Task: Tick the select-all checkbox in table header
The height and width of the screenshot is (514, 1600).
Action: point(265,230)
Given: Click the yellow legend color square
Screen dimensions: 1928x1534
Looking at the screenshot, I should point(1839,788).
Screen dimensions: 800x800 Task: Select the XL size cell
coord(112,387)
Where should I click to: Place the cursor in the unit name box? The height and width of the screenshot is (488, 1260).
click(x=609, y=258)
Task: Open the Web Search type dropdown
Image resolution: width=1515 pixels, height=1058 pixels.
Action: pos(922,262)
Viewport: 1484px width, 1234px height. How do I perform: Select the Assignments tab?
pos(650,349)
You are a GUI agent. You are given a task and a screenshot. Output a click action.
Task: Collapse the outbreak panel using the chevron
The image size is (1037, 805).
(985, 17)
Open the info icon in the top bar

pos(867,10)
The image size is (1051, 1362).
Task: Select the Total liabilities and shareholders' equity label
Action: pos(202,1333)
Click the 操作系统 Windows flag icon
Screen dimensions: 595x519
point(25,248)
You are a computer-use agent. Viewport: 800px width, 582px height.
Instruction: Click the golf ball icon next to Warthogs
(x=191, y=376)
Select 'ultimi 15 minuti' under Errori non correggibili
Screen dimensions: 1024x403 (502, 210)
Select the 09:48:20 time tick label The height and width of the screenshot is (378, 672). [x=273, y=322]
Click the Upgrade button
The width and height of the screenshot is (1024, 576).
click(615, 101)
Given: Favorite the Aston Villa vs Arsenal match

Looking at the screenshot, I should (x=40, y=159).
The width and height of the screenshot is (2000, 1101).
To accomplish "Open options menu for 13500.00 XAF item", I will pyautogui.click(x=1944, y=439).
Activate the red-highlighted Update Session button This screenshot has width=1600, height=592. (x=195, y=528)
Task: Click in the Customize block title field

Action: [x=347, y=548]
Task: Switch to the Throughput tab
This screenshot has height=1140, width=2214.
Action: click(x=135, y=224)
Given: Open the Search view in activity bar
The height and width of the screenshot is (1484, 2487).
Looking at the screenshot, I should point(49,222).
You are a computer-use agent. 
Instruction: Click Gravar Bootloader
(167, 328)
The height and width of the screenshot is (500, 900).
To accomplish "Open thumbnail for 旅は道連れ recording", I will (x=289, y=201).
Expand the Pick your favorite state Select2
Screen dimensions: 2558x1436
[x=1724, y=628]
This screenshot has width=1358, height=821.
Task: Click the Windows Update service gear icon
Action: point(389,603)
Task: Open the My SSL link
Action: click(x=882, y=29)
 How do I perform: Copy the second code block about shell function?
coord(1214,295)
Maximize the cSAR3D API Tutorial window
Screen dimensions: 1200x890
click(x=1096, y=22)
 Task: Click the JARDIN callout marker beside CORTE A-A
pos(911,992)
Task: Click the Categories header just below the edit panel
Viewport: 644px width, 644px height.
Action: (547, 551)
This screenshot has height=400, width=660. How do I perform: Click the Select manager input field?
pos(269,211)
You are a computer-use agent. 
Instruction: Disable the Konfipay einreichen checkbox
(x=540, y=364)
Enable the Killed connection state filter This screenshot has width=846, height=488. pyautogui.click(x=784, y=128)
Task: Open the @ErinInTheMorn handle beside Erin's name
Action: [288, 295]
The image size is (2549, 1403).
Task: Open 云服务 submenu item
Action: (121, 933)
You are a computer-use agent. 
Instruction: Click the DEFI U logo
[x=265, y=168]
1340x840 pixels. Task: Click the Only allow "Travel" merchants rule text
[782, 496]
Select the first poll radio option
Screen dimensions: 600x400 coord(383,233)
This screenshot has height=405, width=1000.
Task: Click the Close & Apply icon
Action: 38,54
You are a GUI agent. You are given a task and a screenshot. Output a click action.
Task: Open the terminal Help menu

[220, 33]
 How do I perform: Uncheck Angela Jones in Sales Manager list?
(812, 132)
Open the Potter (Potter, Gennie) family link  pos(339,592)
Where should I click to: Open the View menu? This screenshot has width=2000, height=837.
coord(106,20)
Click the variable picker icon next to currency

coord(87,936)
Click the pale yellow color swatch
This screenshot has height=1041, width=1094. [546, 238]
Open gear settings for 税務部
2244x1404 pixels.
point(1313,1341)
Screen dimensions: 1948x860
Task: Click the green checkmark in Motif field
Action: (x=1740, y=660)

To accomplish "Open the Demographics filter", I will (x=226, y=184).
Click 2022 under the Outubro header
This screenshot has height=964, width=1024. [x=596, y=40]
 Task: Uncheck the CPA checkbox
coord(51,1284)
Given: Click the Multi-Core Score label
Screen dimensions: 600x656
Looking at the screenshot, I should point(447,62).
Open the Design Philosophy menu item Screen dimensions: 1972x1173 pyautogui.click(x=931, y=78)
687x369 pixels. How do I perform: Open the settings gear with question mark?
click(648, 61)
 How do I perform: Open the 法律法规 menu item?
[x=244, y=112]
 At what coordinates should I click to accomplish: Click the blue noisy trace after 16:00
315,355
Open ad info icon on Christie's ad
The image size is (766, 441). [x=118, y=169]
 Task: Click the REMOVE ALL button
####################
▶ [What is needed]: Convert every line of the entries above into a JSON list of strings, one string per line, leaving out blank lines.

▶ [Expected answer]:
[
  "Task: Tick the select-all checkbox in table header",
  "The height and width of the screenshot is (514, 1600).",
  "Action: point(265,230)",
  "Given: Click the yellow legend color square",
  "Screen dimensions: 1928x1534",
  "Looking at the screenshot, I should point(1839,788).",
  "Screen dimensions: 800x800 Task: Select the XL size cell",
  "coord(112,387)",
  "Where should I click to: Place the cursor in the unit name box? The height and width of the screenshot is (488, 1260).",
  "click(x=609, y=258)",
  "Task: Open the Web Search type dropdown",
  "Image resolution: width=1515 pixels, height=1058 pixels.",
  "Action: pos(922,262)",
  "Viewport: 1484px width, 1234px height. How do I perform: Select the Assignments tab?",
  "pos(650,349)",
  "You are a GUI agent. You are given a task and a screenshot. Output a click action.",
  "Task: Collapse the outbreak panel using the chevron",
  "The image size is (1037, 805).",
  "(985, 17)",
  "Open the info icon in the top bar",
  "pos(867,10)",
  "The image size is (1051, 1362).",
  "Task: Select the Total liabilities and shareholders' equity label",
  "Action: pos(202,1333)",
  "Click the 操作系统 Windows flag icon",
  "Screen dimensions: 595x519",
  "point(25,248)",
  "You are a computer-use agent. Viewport: 800px width, 582px height.",
  "Instruction: Click the golf ball icon next to Warthogs",
  "(x=191, y=376)",
  "Select 'ultimi 15 minuti' under Errori non correggibili",
  "Screen dimensions: 1024x403 (502, 210)",
  "Select the 09:48:20 time tick label The height and width of the screenshot is (378, 672). [x=273, y=322]",
  "Click the Upgrade button",
  "The width and height of the screenshot is (1024, 576).",
  "click(615, 101)",
  "Given: Favorite the Aston Villa vs Arsenal match",
  "Looking at the screenshot, I should (x=40, y=159).",
  "The width and height of the screenshot is (2000, 1101).",
  "To accomplish \"Open options menu for 13500.00 XAF item\", I will pyautogui.click(x=1944, y=439).",
  "Activate the red-highlighted Update Session button This screenshot has width=1600, height=592. (x=195, y=528)",
  "Task: Click in the Customize block title field",
  "Action: [x=347, y=548]",
  "Task: Switch to the Throughput tab",
  "This screenshot has height=1140, width=2214.",
  "Action: click(x=135, y=224)",
  "Given: Open the Search view in activity bar",
  "The height and width of the screenshot is (1484, 2487).",
  "Looking at the screenshot, I should point(49,222).",
  "You are a computer-use agent. ",
  "Instruction: Click Gravar Bootloader",
  "(167, 328)",
  "The height and width of the screenshot is (500, 900).",
  "To accomplish \"Open thumbnail for 旅は道連れ recording\", I will (x=289, y=201).",
  "Expand the Pick your favorite state Select2",
  "Screen dimensions: 2558x1436",
  "[x=1724, y=628]",
  "This screenshot has width=1358, height=821.",
  "Task: Click the Windows Update service gear icon",
  "Action: point(389,603)",
  "Task: Open the My SSL link",
  "Action: click(x=882, y=29)",
  " How do I perform: Copy the second code block about shell function?",
  "coord(1214,295)",
  "Maximize the cSAR3D API Tutorial window",
  "Screen dimensions: 1200x890",
  "click(x=1096, y=22)",
  " Task: Click the JARDIN callout marker beside CORTE A-A",
  "pos(911,992)",
  "Task: Click the Categories header just below the edit panel",
  "Viewport: 644px width, 644px height.",
  "Action: (547, 551)",
  "This screenshot has height=400, width=660. How do I perform: Click the Select manager input field?",
  "pos(269,211)",
  "You are a computer-use agent. ",
  "Instruction: Disable the Konfipay einreichen checkbox",
  "(x=540, y=364)",
  "Enable the Killed connection state filter This screenshot has width=846, height=488. pyautogui.click(x=784, y=128)",
  "Task: Open the @ErinInTheMorn handle beside Erin's name",
  "Action: [288, 295]",
  "The image size is (2549, 1403).",
  "Task: Open 云服务 submenu item",
  "Action: (121, 933)",
  "You are a computer-use agent. ",
  "Instruction: Click the DEFI U logo",
  "[x=265, y=168]",
  "1340x840 pixels. Task: Click the Only allow \"Travel\" merchants rule text",
  "[782, 496]",
  "Select the first poll radio option",
  "Screen dimensions: 600x400 coord(383,233)",
  "This screenshot has height=405, width=1000.",
  "Task: Click the Close & Apply icon",
  "Action: 38,54",
  "You are a GUI agent. You are given a task and a screenshot. Output a click action.",
  "Task: Open the terminal Help menu",
  "[220, 33]",
  " How do I perform: Uncheck Angela Jones in Sales Manager list?",
  "(812, 132)",
  "Open the Potter (Potter, Gennie) family link  pos(339,592)",
  "Where should I click to: Open the View menu? This screenshot has width=2000, height=837.",
  "coord(106,20)",
  "Click the variable picker icon next to currency",
  "coord(87,936)",
  "Click the pale yellow color swatch",
  "This screenshot has height=1041, width=1094. [546, 238]",
  "Open gear settings for 税務部",
  "2244x1404 pixels.",
  "point(1313,1341)",
  "Screen dimensions: 1948x860",
  "Task: Click the green checkmark in Motif field",
  "Action: (x=1740, y=660)",
  "To accomplish \"Open the Demographics filter\", I will (x=226, y=184).",
  "Click 2022 under the Outubro header",
  "This screenshot has height=964, width=1024. [x=596, y=40]",
  " Task: Uncheck the CPA checkbox",
  "coord(51,1284)",
  "Given: Click the Multi-Core Score label",
  "Screen dimensions: 600x656",
  "Looking at the screenshot, I should point(447,62).",
  "Open the Design Philosophy menu item Screen dimensions: 1972x1173 pyautogui.click(x=931, y=78)",
  "687x369 pixels. How do I perform: Open the settings gear with question mark?",
  "click(648, 61)",
  " How do I perform: Open the 法律法规 menu item?",
  "[x=244, y=112]",
  " At what coordinates should I click to accomplish: Click the blue noisy trace after 16:00",
  "315,355",
  "Open ad info icon on Christie's ad",
  "The image size is (766, 441). [x=118, y=169]",
  " Task: Click the REMOVE ALL button"
]